Près de 1.800. Il pourrait y en avoir plus, mais pour cela nous devrions augmenter notre capacité. C'est la raison pour laquelle nous avons récemment décidé d'agrandir notre nouveau centre de distribution de Waalwijk, dont je vous rappelle qu'il n'est entré en service que l'an dernier. La construction des nouveaux bâtiments commencera au premier semestre de 2019 pour une ouverture courant 2021. Nous doublerons la surface pour atteindre 100.000 m². En d'autres termes, la capacité de stockage des entrepreneurs qui vendent par notre intermédiaire augmentera considérablement.
Bol.com a de plus en plus de clients et de ventes en Belgique. Envisagez-vous la construction d'un centre de distribution dans notre pays ?
La question est : cela aurait-il du sens ? Nous avons fait le choix de travailler autant que possible à partir d’un seul centre de distribution. Si nous devions travailler avec un deuxième centre, le client recevrait trop de colis et nous doublerions le travail de traitement et d'emballage. La logique logistique veut que vous concentriez vos activités en un seul lieu. Ce serait évidemment différent si les distances étaient plus grandes que ce qu'elles sont. Depuis Waalwijk, la distance jusqu'au nord de la Frise est la même que jusqu'à l'extrême sud de la Belgique. Il est ressorti des différentes simulations que nous avons effectuées que le meilleur endroit pour couvrir de manière optimale les Pays-Bas et la Belgique se situait entre Tilburg et Nieuwegein. Waalwijk est presque au milieu et c'est l'unique raison de notre choix.
Bol.com, Albert Heijn et Delhaize appartiennent au même groupe. Vous travaillez déjà avec Albert Heijn pour tout ce qui concerne les points d'enlèvement et les retours de colis.
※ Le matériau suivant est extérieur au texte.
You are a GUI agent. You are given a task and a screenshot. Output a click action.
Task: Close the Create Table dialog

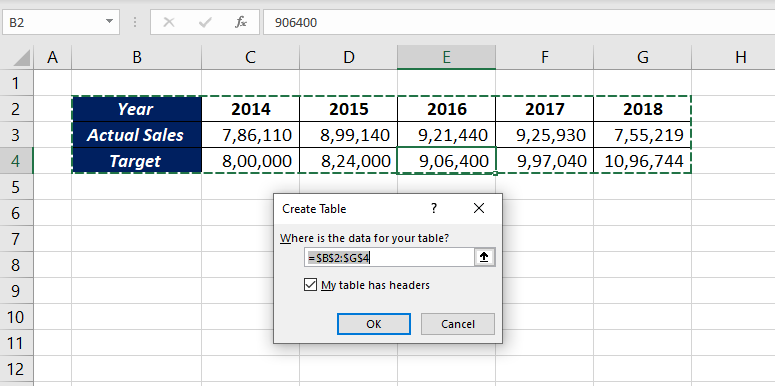coord(478,209)
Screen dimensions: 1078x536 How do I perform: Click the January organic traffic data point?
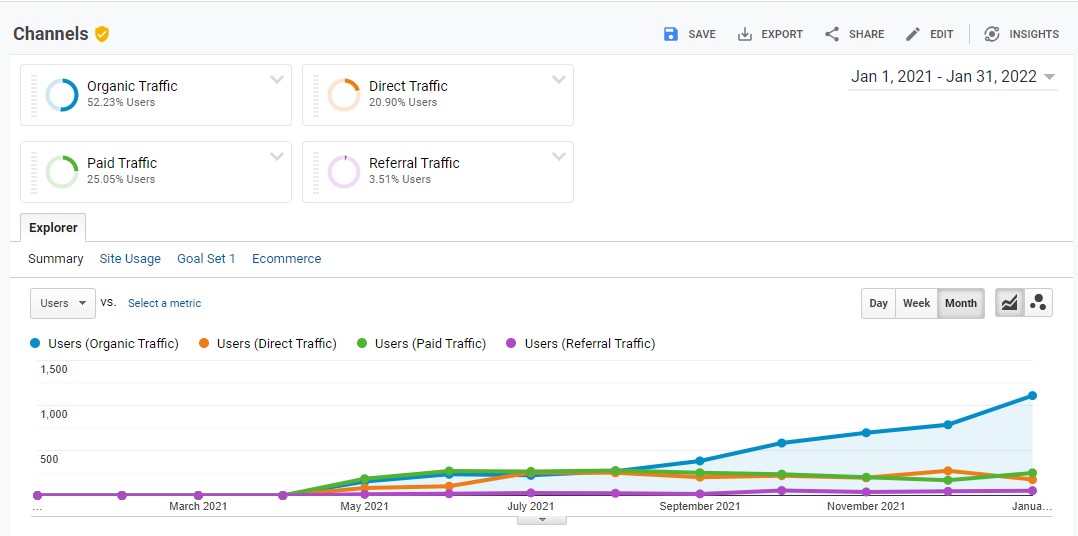[x=1031, y=396]
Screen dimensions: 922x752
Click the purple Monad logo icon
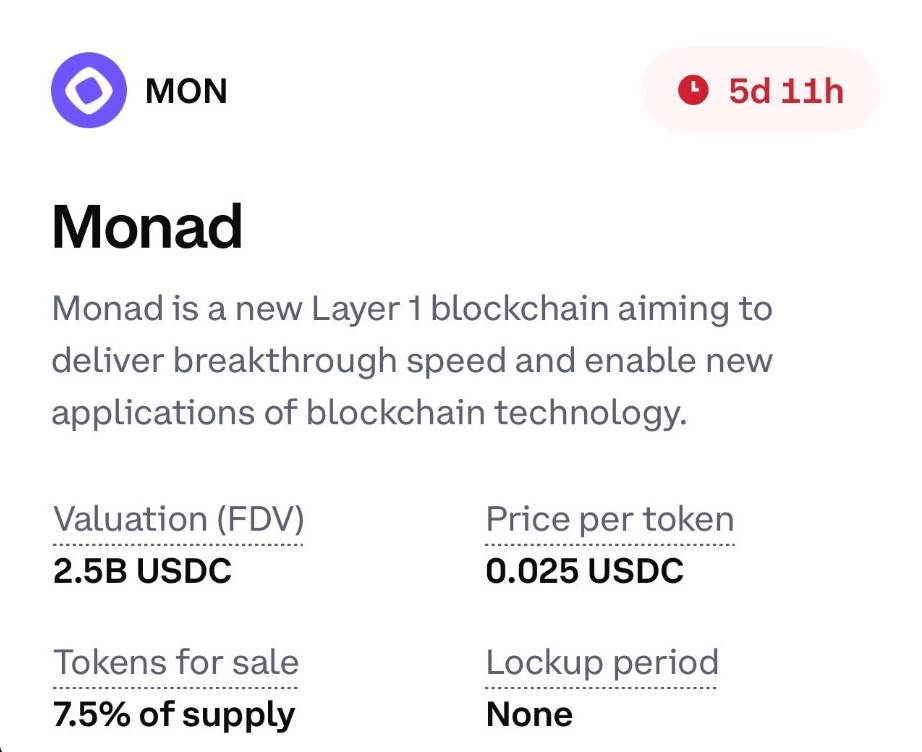pos(88,91)
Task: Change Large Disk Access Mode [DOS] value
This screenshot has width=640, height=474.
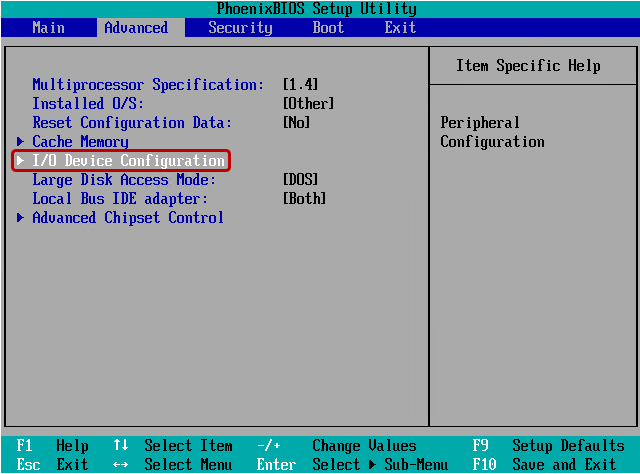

Une collaboration du même type est-elle envisageable avec Delhaize ?
Nous avons d'excellents contacts avec Delhaize et je pense que nous avons beaucoup à apprendre l'un de l'autre. Delhaize possède une parfaite connaissance du marché et du consommateur belge tandis que nous avons une grande expertise en matière d'internet et de réflexion numérique. Nous échangeons nos connaissances mais, à ce stade, je ne peux dire à quelles initiatives concrètes cela va nous mener.
N'y a-t-il pas de demande pour plus de coopération avec Delhaize ?
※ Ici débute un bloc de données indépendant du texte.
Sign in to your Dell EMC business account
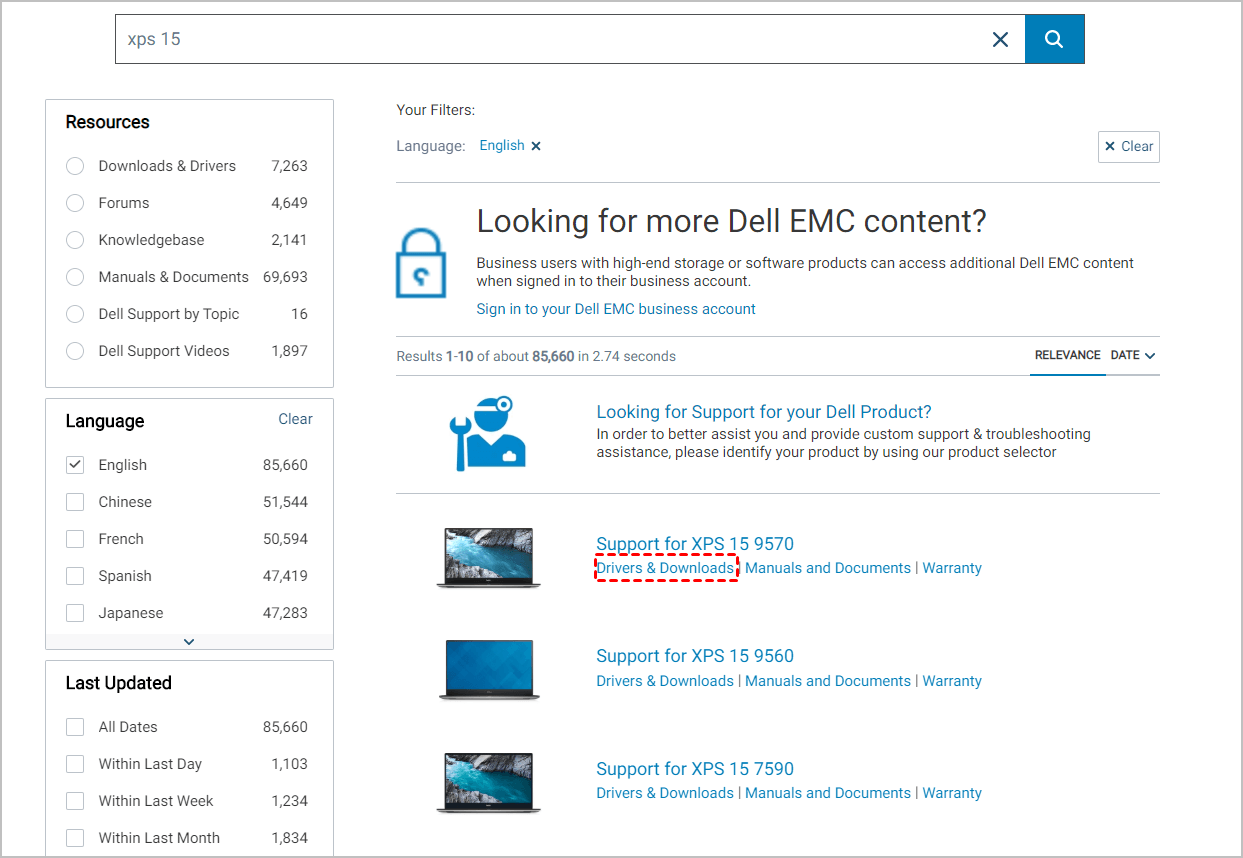 [615, 309]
Il est bon que des sociétés sœurs partagent leurs connaissances et cherchent à travailler ensemble. Mais on peut se demander s'il n'est pas trop tôt pour une coopération commerciale. Nous-mêmes n'avons fusionné avec Ahold qu'en 2012. Ensemble, nous avons examiné ce qui pourrait fonctionner et ce qui ne fonctionnerait pas. Cela a, par exemple, conduit à la création de points d'enlèvement dans les magasins AH. Mais la précipitation est rarement bonne conseillère. Ce sont des processus auxquels vous devez réfléchir très soigneusement et qui prennent du temps. La fusion entre Ahold et Delhaize n'a pas encore deux ans.
Cela ne nous empêche pas de discuter avec nos collègues de Delhaize pour mettre au jour nos complémentarités. Vous serez évidemment avertis le jour où ces discussions déboucheront sur une collaboration effective.
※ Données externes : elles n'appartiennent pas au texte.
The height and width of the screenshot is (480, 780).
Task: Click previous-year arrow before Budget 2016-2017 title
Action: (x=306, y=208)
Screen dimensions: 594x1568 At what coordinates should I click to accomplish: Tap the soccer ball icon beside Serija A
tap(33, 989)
Le jour où le petit bonhomme de bol.com deviendra rouge ?
(Rires) On peut imaginer bien des choses. La philosophie d'Ahold-Delhaize est que nous sommes un assemblage de marques fortes. Nous travaillons ensemble quand c'est possible et cela se passe généralement en coulisses. Mais nous restons des marques indépendantes. Les promesses à leur clientèle de bol.com, Delhaize ou AH sont différentes. Notre promesse est d’être un webshop très large. Chaque marque doit être forte sur son marché.